Page:
[Begin]
This page tries to document how shared libraries work in combination with FPC. That is: how shared libraries work now, how they should work, as well as how Delphi deals with them.

Let's start with a simple sketch of what forms Delphi supports, because we will of course try to be as compatible as reasonable (limited by the requirement to work on multiple platforms).

## Delphi

Delphi to my knowledge knows three (or four) ways of dynamic linking.

1. create a standalone shared library. (compiling a library unit without "runtime packages" selected).
• This means the RTL will be linked into the shared library
• This also means the memory manager will be its own island. Using automated types in functions that communicate with it is not possible.
• Use of Classes is not possible: both program and shared library have their own copies of the VMT, which breaks e.g. is and as operators
2. create a standalone shared library. (compiling a library unit without "runtime packages" selected), but while using unit sharemem)
• Comparable with previous case but the memory manager is switched to COM compatible. This means other components/programs that also switch their memory manager to sharemem can call functions that use automated types, because it doesn't matter who returns the block to the COM memmanagement system.
[End]
Source excerpt:
[Begin]
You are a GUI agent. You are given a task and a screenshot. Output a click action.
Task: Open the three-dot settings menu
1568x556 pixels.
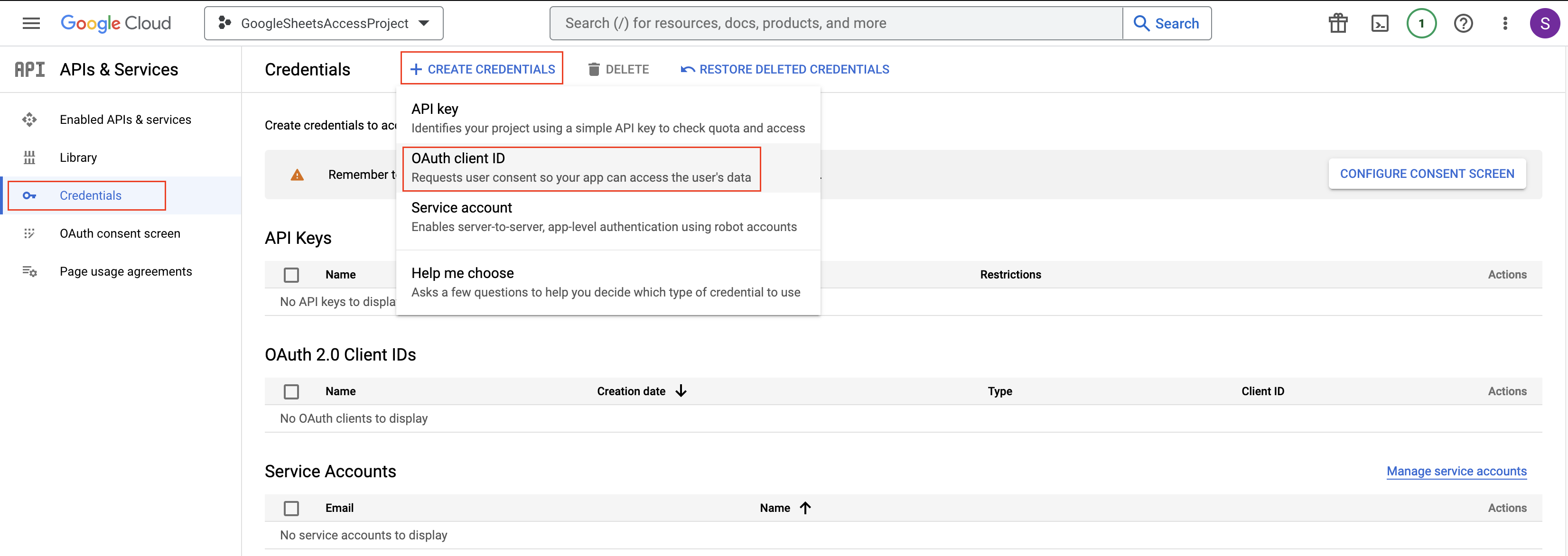[1505, 23]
[End]
From the page on shared libraries in FPC, list every consequence it gives for the first Delphi option, a standalone shared library compiled without "runtime packages" selected.

- The RTL is linked into the shared library.
- The memory manager is its own island, so automated types cannot be used in functions that communicate with the library.
- Classes cannot be used, because the program and the shared library each have their own copies of the VMT, which breaks the is and as operators.